そして、腕はこれ以上隠せないが、もし手配書がまだ出回っているようなことがあれば。
「この帽子じゃ、あんたにはちょっとちっちゃいんじゃない?」
胡乱そうな目つきで、マレサはもっともなことを言った。
「う」
言われてみればその通りかもしれない。マレサは子供で、しかも女の子。その帽子は、オルフィが深くかぶれるほどの大きさではないだろう。

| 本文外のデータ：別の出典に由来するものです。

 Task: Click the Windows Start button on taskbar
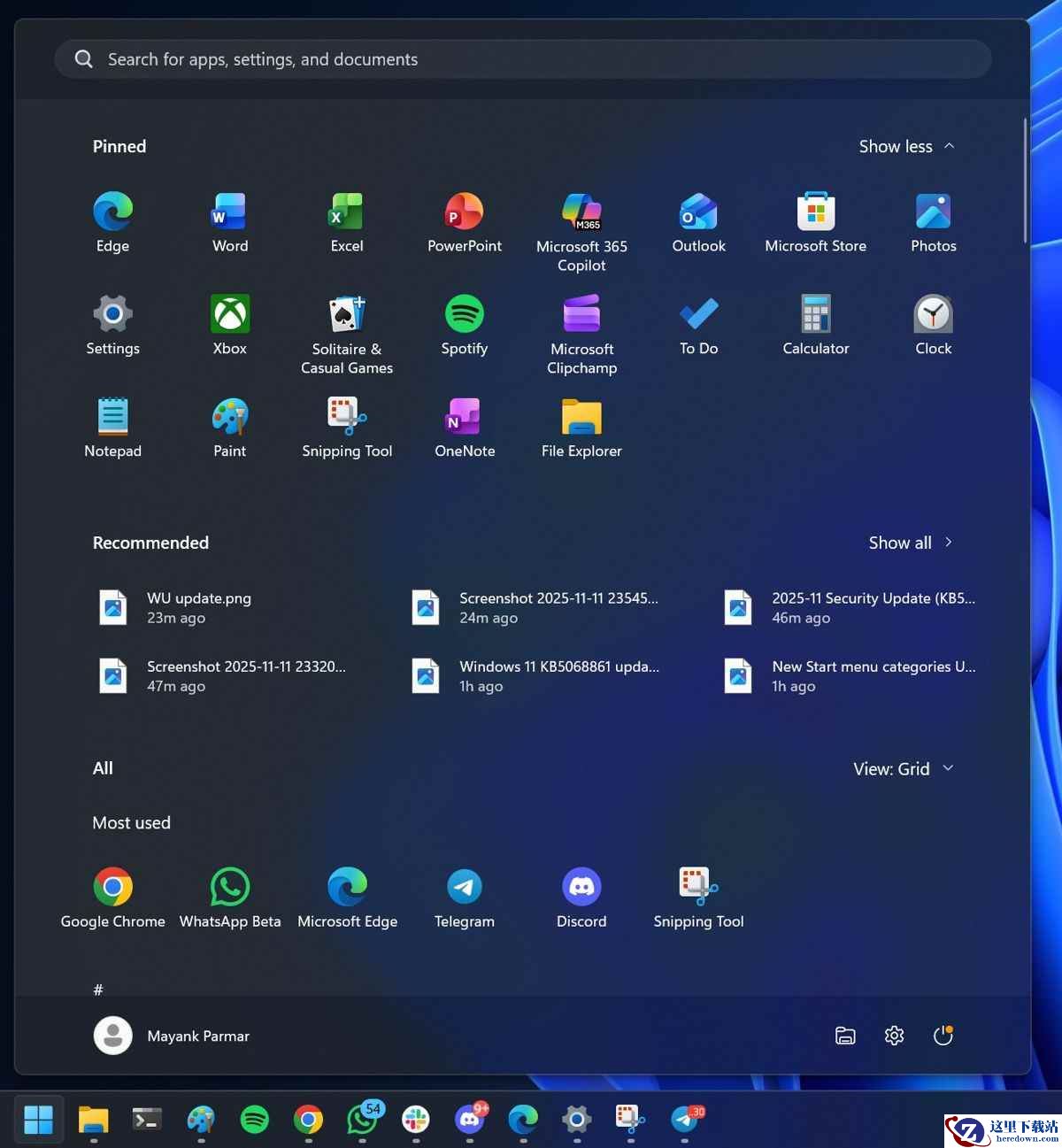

「だいたい、そんなこと最初から判ってたんじゃないのか? 先に用意しとけばよかったじゃん」
「う」
反論の余地がない。オルフィは言葉に詰まった。
「変な奴。騎士様みたいに馬を駆るかと思えば、簡単な準備ひとつできないなんて」
「気が急いてたんだよ」
理由の判らない焦燥感を言い訳にしても虚しい。
「もうこうなったら、街に入って買うしかないだろ。商店主にも顔を見られたくないってんならオレが買ってきてやってもいいよ」
「う、まあ、そこまではしてもらわなくても大丈夫だと思うけど」
オルフィは曖昧に言った。
「でもどういうこと? あんた、首都では有名人とか?」
「……かもしれない。そうじゃないかも」
「はあ?」
「……手配、されてるかもしれないんだ。似顔絵つきで」
「はあっ!?」
「い、いや、間違いなんだ! 俺は何も盗んだりなんか」
「盗み!? 何だ、あんたも盗賊のくせして、オレに盗みはたらくなとか説教した訳か!?」
「ち、ちが」
「違うぅ? ふざけんなよ、偽善者野郎ッ」
「あのなっ! 言わせてもらうが、俺の容疑と君が掏摸なんかしちゃいけないってのは全く関係のない話だろ!」
「そうは思えないね。偽善者の説教なんか」
「たとえ俺が稀代の極悪人でも、君がバジャサやお母さんを哀しませていいってことにはならないだろうがっ」
オルフィは馬に乗った状態で可能な限り背後を振り向いた。
「もし、まだ悪いことをしようって気持ちがあるなら、バジャサのことを考えろ。君のことを本当に心配していたんだぞ。橋上市場にいる、性質の悪い不良集団と一緒に思われて掴まったら」
「オレはあんな馬鹿どもと違うよ。ほんとの財布は狙わないんだ。あんたからだって盗ったのは五十ラルだけだろ。普通は、小銭入れを奪われたくらいであんな向きになって追いかけてこないし」
「金額の問題じゃない!」
「判ってるよ、何か知らないけどあの五十ラルは大事なもんだった、それは判っ」
「俺の話じゃない。いいか、マレサ!」
「あら、また喧嘩ですの?」
のんびりした声がふたりの耳に届いた。ふたりは、いや、オルフィは固まった。
「今度は苛めているようではないですけれど……いえ、あのときも違ったのでしたわね」
「あ、あんた」
オルフィはぽかんと口を開けた。
「ウーリナ……姫様……!?」
ラシアッドの王女はにっこりと微笑んだ。